Political priorities shift from decarbonization toward affordability, security 

Equinor recently released its Energy Perspectives 2025, presenting four scenarios for the future world economy, international energy markets and energy-related greenhouse gas emissions.

The report emphasized the significant shifts under way with both global markets and geopolitics, noting that political priorities affecting global energy markets are shifting away from decarbonization toward energy affordability and security of energy supply.

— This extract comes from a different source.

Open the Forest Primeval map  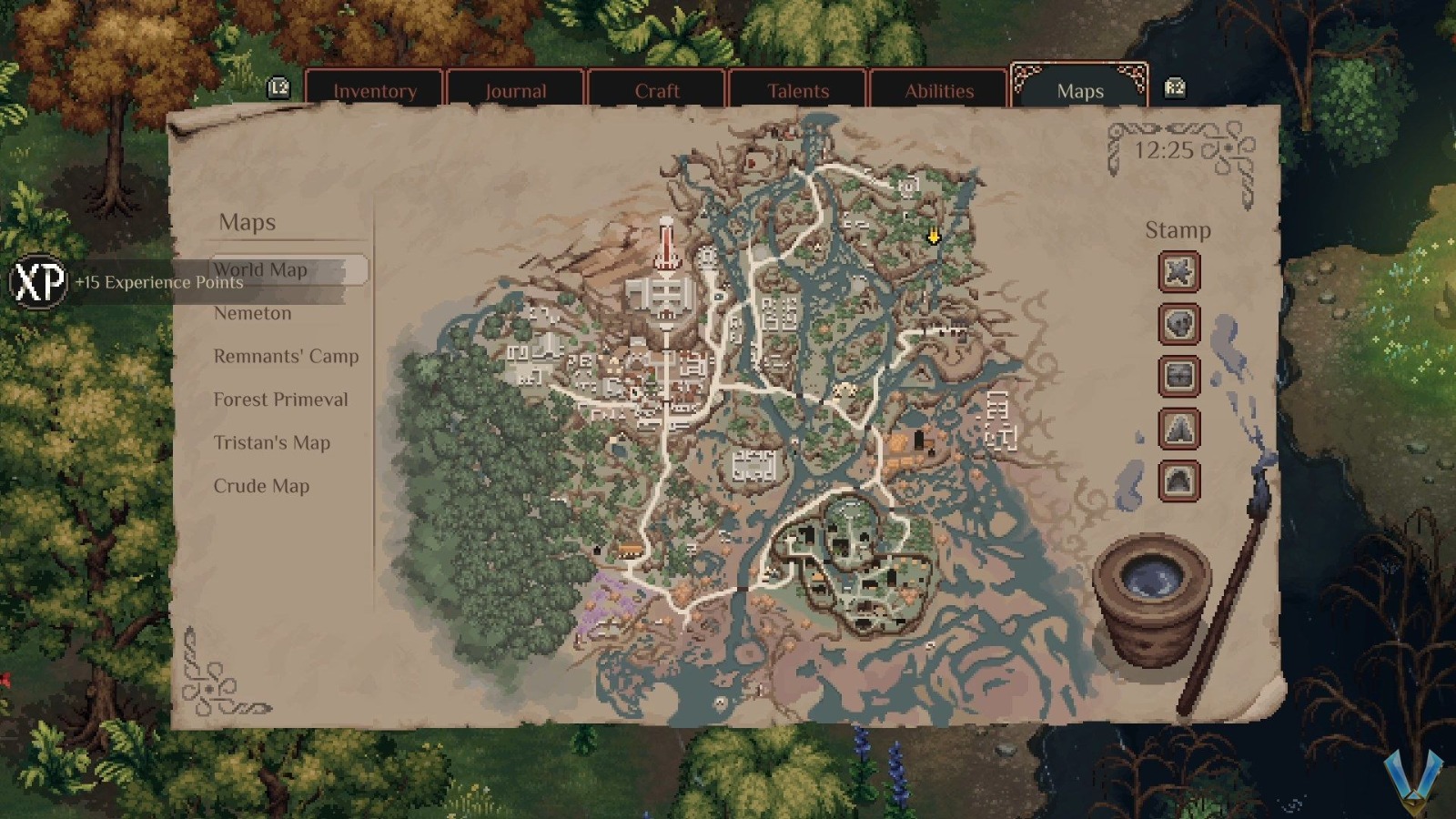(280, 399)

A global energy transition roughly in line with the ambitions of the Paris Agreement has become severely delayed and more fragmented, and global greenhouse emissions continued to increase last year, the report stated. It also noted that macroeconomic, political and geopolitical realities are increasingly characterized by lack of trust, cooperation and burden-sharing, which are slowing down the pace of change. With short-termism and local and regional priorities dominating policy making, the necessary global changes in the direction of truly sustainable development, balancing the different concerns in the energy trilemma, will be further delayed.

The Energy Perspectives 2025 report presents various scenarios that aim to show how divergent drivers in the energy trilemma – energy security, affordability and decarbonization – affect long-term developments.

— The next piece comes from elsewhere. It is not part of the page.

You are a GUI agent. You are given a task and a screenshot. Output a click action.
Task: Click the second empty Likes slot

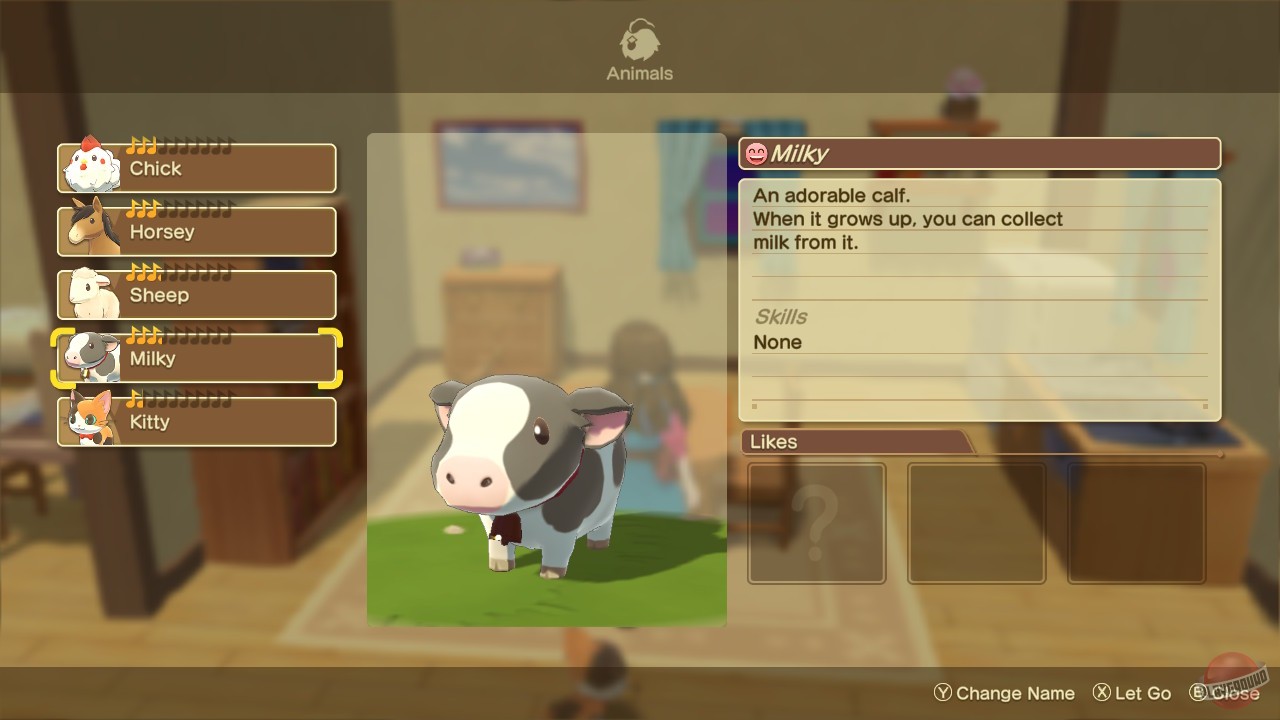976,522
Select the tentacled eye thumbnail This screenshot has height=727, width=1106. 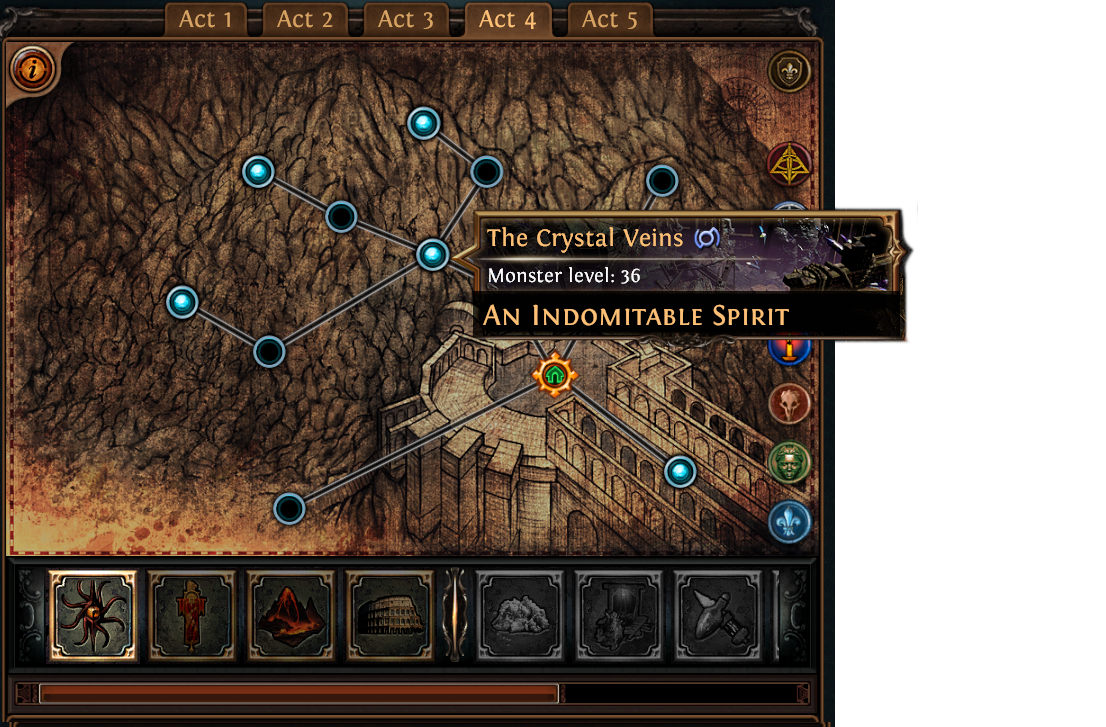click(x=93, y=616)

There are three forecast scenarios – Walls, Silos and Plazas – which aim to highlight the large gap between the relatively slow changes that characterize the energy transition and the radical and rapid changes needed to move the world onto a path aligned with the 1.5°C ambition. A fourth scenario, BridgesEP23, is a normative backcast scenario demonstrating the changes needed to stay within the 1.5°C goal.

Click here to access the Energy Perspectives 2025 report.

1st European-built offshore CO2 carrier for CCS launched

INEOS Energy and Royal Wagenborg launched and named the first European-built offshore CO2 carrier to enable carbon capture storage across Europe. The launch and naming of Carbon Destroyer 1 marks a milestone in the development of Project Greensand and the EU’s first commercial-scale carbon capture and storage (CCS) value chain.

“Carbon Destroyer 1 will transport captured CO2 from across Europe, creating a virtual pipeline between the point of capture and permanent storage deep beneath the seabed of the North Sea. The delivery of the first dedicated offshore CO2 carrier is a prerequisite for commercial scale CCS across the continent,” said Mads Weng Gade, CEO of INEOS Energy Europe.

The vessel is expected to be fully operational by the end of 2025 or early 2026 – when Project Greensand is due to begin permanent commercial-scale CO2 storage operations. The vessel will operate between the Port of Esbjerg in Denmark and the Nini West offshore platform.